What you need to do:
Can you revise the part that opens with the line containing "How do I perform: Click" and closes with the line containing "[x=18, y=247]", changing "cube icon" to "cube symbol" and keeping everything else the same, but leaving the pictures out?

Input rows:
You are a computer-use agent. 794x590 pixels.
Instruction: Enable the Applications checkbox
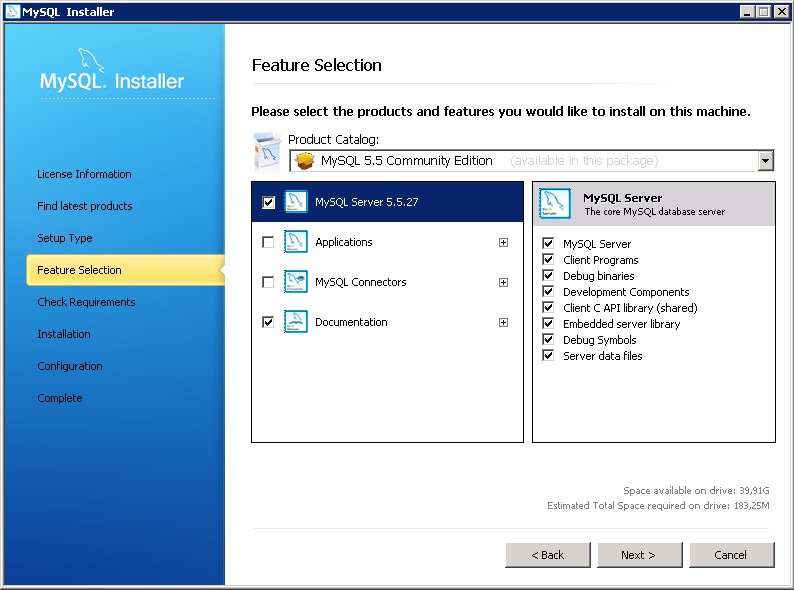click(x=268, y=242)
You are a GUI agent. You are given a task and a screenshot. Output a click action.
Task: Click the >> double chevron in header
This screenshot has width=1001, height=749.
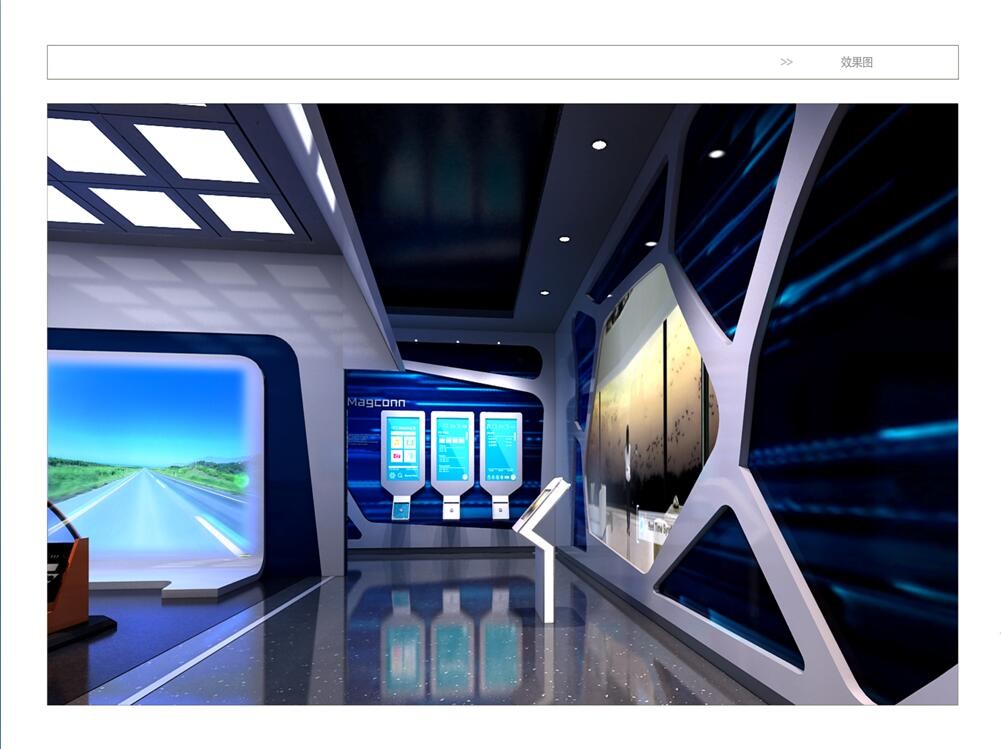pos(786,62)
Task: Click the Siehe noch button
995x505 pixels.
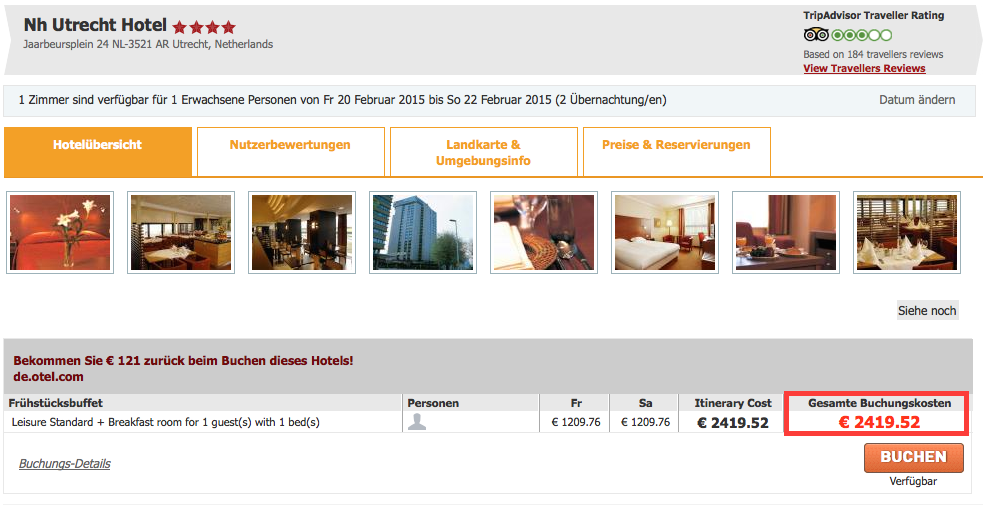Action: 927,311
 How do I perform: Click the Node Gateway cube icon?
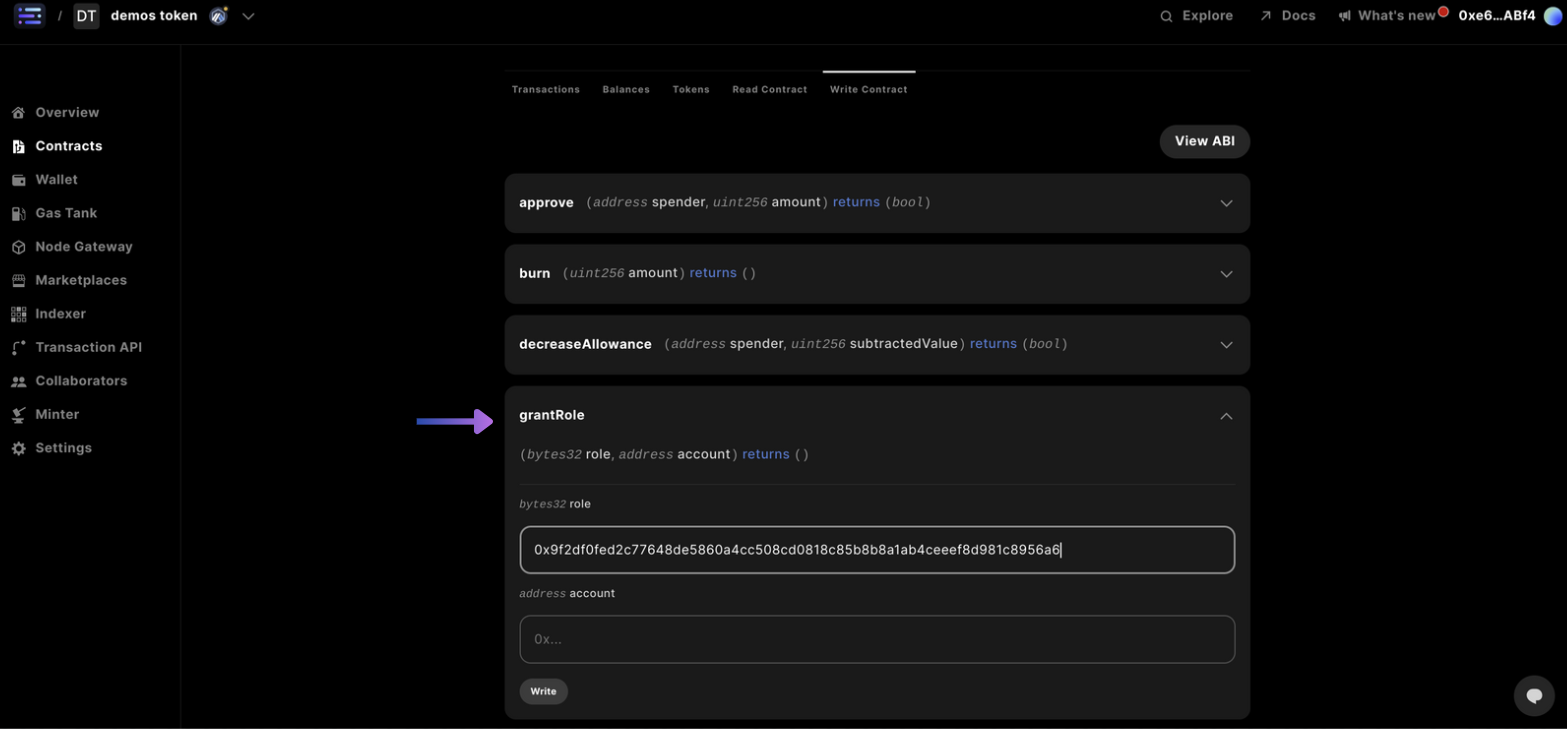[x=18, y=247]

---

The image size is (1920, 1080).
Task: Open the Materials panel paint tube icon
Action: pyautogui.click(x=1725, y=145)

Exercise answer:
 How do I perform: Click the Node Gateway cube symbol?
[x=18, y=247]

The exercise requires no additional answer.